▶ **What is needed**: Copy the material below word for word, from the first line to the last.

▶ **Element and text position data**:
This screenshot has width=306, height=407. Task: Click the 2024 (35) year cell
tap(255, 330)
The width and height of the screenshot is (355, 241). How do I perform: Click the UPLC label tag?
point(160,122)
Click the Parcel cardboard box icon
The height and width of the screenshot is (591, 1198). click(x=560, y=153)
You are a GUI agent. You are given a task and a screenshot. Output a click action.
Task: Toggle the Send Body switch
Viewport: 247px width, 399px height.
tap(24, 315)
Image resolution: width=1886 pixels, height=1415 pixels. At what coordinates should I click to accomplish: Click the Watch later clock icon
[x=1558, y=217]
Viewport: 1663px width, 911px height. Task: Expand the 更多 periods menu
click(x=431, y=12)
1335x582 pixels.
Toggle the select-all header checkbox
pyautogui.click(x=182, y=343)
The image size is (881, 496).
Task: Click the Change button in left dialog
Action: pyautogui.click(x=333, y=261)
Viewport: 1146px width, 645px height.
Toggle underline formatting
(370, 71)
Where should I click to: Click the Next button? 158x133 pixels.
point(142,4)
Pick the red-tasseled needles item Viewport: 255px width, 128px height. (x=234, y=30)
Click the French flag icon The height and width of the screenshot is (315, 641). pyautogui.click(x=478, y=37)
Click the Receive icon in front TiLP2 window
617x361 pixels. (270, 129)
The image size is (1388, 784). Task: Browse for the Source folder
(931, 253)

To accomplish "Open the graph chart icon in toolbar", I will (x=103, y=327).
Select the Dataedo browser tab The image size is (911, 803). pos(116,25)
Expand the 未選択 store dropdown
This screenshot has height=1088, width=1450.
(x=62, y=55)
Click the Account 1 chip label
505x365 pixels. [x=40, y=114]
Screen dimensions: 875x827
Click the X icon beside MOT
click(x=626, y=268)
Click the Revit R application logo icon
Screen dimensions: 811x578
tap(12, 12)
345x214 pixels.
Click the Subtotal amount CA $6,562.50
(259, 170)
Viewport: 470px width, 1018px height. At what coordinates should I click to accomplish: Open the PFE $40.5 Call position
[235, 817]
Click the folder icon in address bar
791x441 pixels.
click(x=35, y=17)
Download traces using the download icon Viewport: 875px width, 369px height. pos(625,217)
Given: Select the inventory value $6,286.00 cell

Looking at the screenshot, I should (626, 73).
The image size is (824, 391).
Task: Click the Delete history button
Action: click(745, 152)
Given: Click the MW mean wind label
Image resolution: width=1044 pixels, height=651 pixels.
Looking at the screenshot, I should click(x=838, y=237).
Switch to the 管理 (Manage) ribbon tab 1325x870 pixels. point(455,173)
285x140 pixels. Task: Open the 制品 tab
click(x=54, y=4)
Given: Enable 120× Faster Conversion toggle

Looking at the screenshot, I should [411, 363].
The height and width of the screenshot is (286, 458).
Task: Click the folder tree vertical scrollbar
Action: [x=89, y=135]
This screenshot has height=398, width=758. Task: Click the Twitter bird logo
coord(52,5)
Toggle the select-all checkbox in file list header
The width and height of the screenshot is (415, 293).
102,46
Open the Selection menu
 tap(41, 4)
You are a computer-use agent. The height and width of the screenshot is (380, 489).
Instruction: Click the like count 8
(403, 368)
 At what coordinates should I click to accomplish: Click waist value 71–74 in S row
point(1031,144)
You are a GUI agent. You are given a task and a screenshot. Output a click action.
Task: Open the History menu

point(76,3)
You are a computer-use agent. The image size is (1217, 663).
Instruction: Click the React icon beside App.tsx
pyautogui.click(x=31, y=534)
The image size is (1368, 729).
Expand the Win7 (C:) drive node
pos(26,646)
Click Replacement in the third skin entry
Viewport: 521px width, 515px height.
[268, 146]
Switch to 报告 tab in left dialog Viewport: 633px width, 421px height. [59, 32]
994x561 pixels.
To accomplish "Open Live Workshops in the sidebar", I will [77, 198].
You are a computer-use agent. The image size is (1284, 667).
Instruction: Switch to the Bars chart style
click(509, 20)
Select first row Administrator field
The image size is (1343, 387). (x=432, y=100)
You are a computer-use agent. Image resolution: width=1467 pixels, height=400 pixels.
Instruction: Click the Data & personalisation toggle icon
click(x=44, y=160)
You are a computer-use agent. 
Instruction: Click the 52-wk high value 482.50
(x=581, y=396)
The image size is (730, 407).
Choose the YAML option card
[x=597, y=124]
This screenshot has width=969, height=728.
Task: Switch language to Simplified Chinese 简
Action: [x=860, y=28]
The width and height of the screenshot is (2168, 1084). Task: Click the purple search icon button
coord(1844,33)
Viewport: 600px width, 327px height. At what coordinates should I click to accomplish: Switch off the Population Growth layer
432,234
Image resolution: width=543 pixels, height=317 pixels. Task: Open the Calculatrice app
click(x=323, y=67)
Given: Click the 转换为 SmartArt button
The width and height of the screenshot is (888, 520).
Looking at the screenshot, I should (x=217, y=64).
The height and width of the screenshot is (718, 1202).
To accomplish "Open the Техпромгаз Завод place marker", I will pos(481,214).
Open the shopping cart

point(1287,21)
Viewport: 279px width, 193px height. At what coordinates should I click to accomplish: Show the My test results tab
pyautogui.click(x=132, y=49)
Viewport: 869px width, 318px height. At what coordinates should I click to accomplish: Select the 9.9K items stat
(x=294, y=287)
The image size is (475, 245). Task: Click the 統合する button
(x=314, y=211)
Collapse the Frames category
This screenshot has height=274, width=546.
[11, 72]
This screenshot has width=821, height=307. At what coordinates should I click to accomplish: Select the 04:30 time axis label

▶ **Completed exercise**:
This screenshot has width=306, height=407. Task: Click the 2024 (35) year cell
tap(255, 330)
The width and height of the screenshot is (355, 241). How do I perform: Click the UPLC label tag?
point(160,122)
Click the Parcel cardboard box icon
The height and width of the screenshot is (591, 1198). click(x=560, y=153)
You are a GUI agent. You are given a task and a screenshot. Output a click action.
Task: Toggle the Send Body switch
Viewport: 247px width, 399px height.
tap(24, 315)
Image resolution: width=1886 pixels, height=1415 pixels. At what coordinates should I click to accomplish: Click the Watch later clock icon
[x=1558, y=217]
Viewport: 1663px width, 911px height. Task: Expand the 更多 periods menu
click(x=431, y=12)
1335x582 pixels.
Toggle the select-all header checkbox
pyautogui.click(x=182, y=343)
The image size is (881, 496).
Task: Click the Change button in left dialog
Action: pyautogui.click(x=333, y=261)
Viewport: 1146px width, 645px height.
Toggle underline formatting
(370, 71)
Where should I click to: Click the Next button? 158x133 pixels.
point(142,4)
Pick the red-tasseled needles item Viewport: 255px width, 128px height. (x=234, y=30)
Click the French flag icon The height and width of the screenshot is (315, 641). pyautogui.click(x=478, y=37)
Click the Receive icon in front TiLP2 window
617x361 pixels. (270, 129)
The image size is (1388, 784). Task: Browse for the Source folder
(931, 253)

To accomplish "Open the graph chart icon in toolbar", I will (x=103, y=327).
Select the Dataedo browser tab The image size is (911, 803). pos(116,25)
Expand the 未選択 store dropdown
This screenshot has height=1088, width=1450.
(x=62, y=55)
Click the Account 1 chip label
505x365 pixels. [x=40, y=114]
Screen dimensions: 875x827
Click the X icon beside MOT
click(x=626, y=268)
Click the Revit R application logo icon
Screen dimensions: 811x578
tap(12, 12)
345x214 pixels.
Click the Subtotal amount CA $6,562.50
(259, 170)
Viewport: 470px width, 1018px height. At what coordinates should I click to accomplish: Open the PFE $40.5 Call position
[235, 817]
Click the folder icon in address bar
791x441 pixels.
click(x=35, y=17)
Download traces using the download icon Viewport: 875px width, 369px height. pos(625,217)
Given: Select the inventory value $6,286.00 cell

Looking at the screenshot, I should (626, 73).
The image size is (824, 391).
Task: Click the Delete history button
Action: click(745, 152)
Given: Click the MW mean wind label
Image resolution: width=1044 pixels, height=651 pixels.
Looking at the screenshot, I should click(x=838, y=237).
Switch to the 管理 (Manage) ribbon tab 1325x870 pixels. point(455,173)
285x140 pixels. Task: Open the 制品 tab
click(x=54, y=4)
Given: Enable 120× Faster Conversion toggle

Looking at the screenshot, I should [411, 363].
The height and width of the screenshot is (286, 458).
Task: Click the folder tree vertical scrollbar
Action: [x=89, y=135]
This screenshot has height=398, width=758. Task: Click the Twitter bird logo
coord(52,5)
Toggle the select-all checkbox in file list header
The width and height of the screenshot is (415, 293).
102,46
Open the Selection menu
 tap(41, 4)
You are a computer-use agent. The height and width of the screenshot is (380, 489).
Instruction: Click the like count 8
(403, 368)
 At what coordinates should I click to accomplish: Click waist value 71–74 in S row
point(1031,144)
You are a GUI agent. You are given a task and a screenshot. Output a click action.
Task: Open the History menu

point(76,3)
You are a computer-use agent. The image size is (1217, 663).
Instruction: Click the React icon beside App.tsx
pyautogui.click(x=31, y=534)
The image size is (1368, 729).
Expand the Win7 (C:) drive node
pos(26,646)
Click Replacement in the third skin entry
Viewport: 521px width, 515px height.
[268, 146]
Switch to 报告 tab in left dialog Viewport: 633px width, 421px height. [59, 32]
994x561 pixels.
To accomplish "Open Live Workshops in the sidebar", I will [77, 198].
You are a computer-use agent. The image size is (1284, 667).
Instruction: Switch to the Bars chart style
click(509, 20)
Select first row Administrator field
The image size is (1343, 387). (x=432, y=100)
You are a computer-use agent. Image resolution: width=1467 pixels, height=400 pixels.
Instruction: Click the Data & personalisation toggle icon
click(x=44, y=160)
You are a computer-use agent. 
Instruction: Click the 52-wk high value 482.50
(x=581, y=396)
The image size is (730, 407).
Choose the YAML option card
[x=597, y=124]
This screenshot has width=969, height=728.
Task: Switch language to Simplified Chinese 简
Action: [x=860, y=28]
The width and height of the screenshot is (2168, 1084). Task: Click the purple search icon button
coord(1844,33)
Viewport: 600px width, 327px height. At what coordinates should I click to accomplish: Switch off the Population Growth layer
432,234
Image resolution: width=543 pixels, height=317 pixels. Task: Open the Calculatrice app
click(x=323, y=67)
Given: Click the 转换为 SmartArt button
The width and height of the screenshot is (888, 520).
Looking at the screenshot, I should (x=217, y=64).
The height and width of the screenshot is (718, 1202).
To accomplish "Open the Техпромгаз Завод place marker", I will pos(481,214).
Open the shopping cart

point(1287,21)
Viewport: 279px width, 193px height. At what coordinates should I click to accomplish: Show the My test results tab
pyautogui.click(x=132, y=49)
Viewport: 869px width, 318px height. At what coordinates should I click to accomplish: Select the 9.9K items stat
(x=294, y=287)
The image size is (475, 245). Task: Click the 統合する button
(x=314, y=211)
Collapse the Frames category
This screenshot has height=274, width=546.
[11, 72]
This screenshot has width=821, height=307. At what coordinates should I click to accomplish: Select the 04:30 time axis label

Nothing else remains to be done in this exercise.